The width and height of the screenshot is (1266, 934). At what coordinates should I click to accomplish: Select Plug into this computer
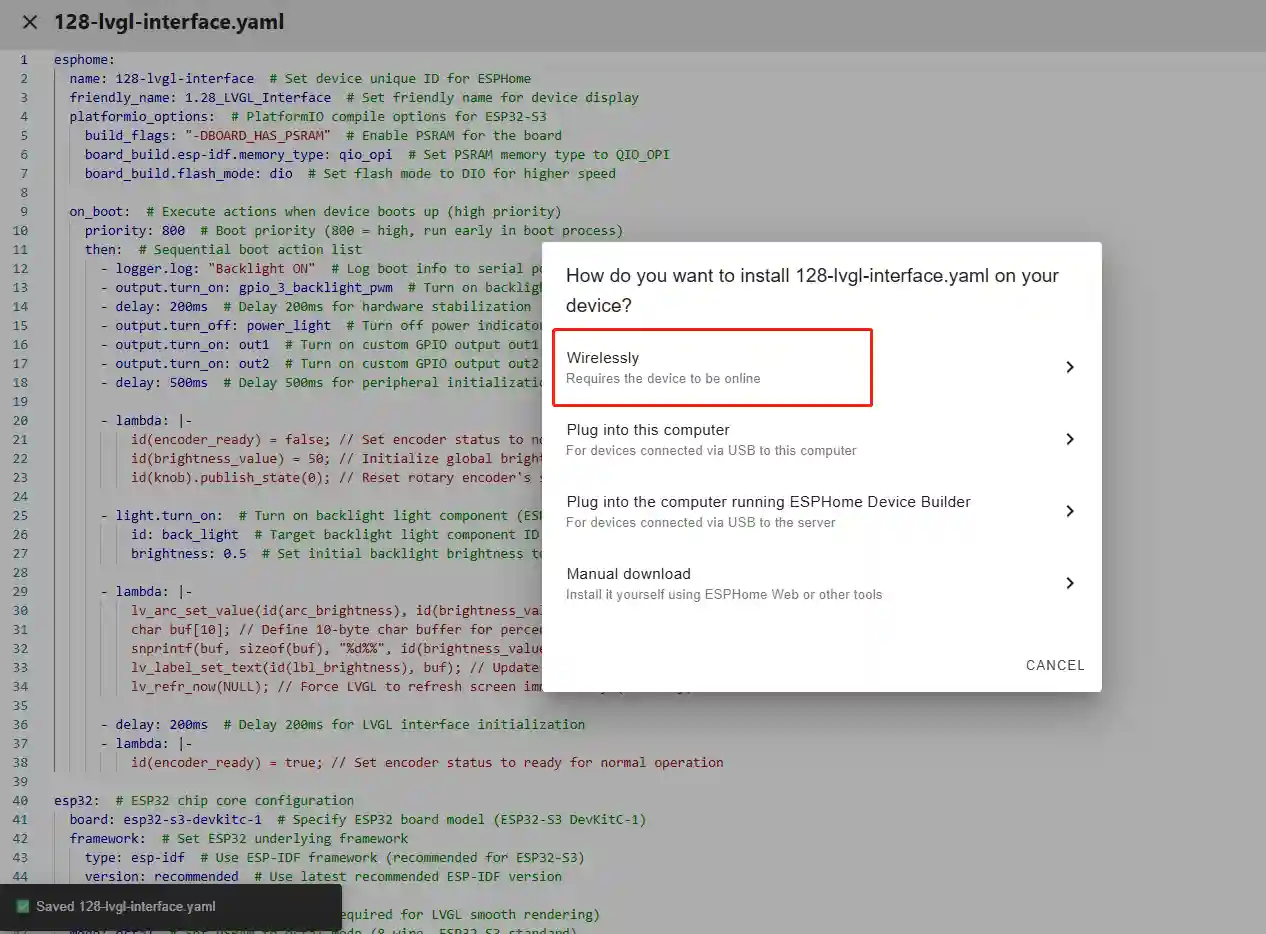tap(710, 439)
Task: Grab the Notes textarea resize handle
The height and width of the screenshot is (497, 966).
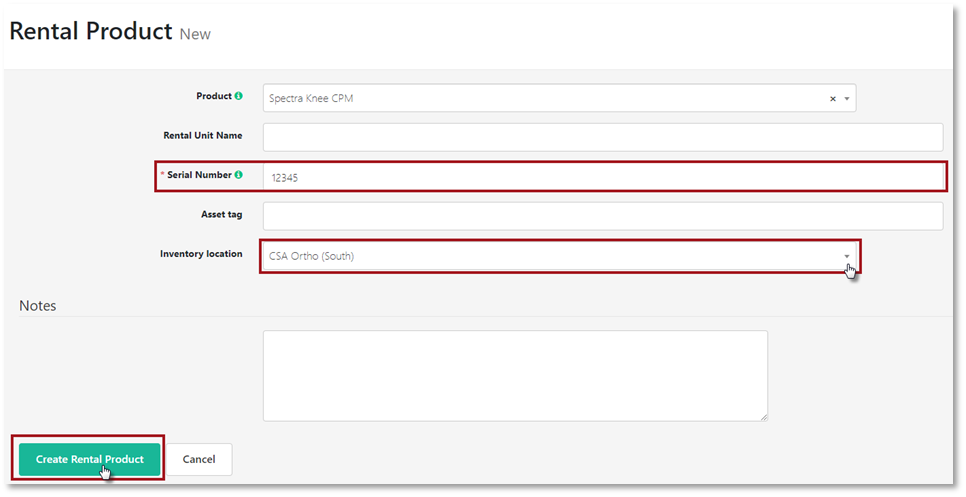Action: [x=763, y=416]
_____
* **Problem requirements**:
Images do not belong in the copy; reproduce all other parts of the records above verbatim.

* **Solution to the problem**:
The width and height of the screenshot is (1266, 934). At what coordinates should I click to accomplish: Select Plug into this computer
tap(710, 439)
Task: Grab the Notes textarea resize handle
The height and width of the screenshot is (497, 966).
Action: [x=763, y=416]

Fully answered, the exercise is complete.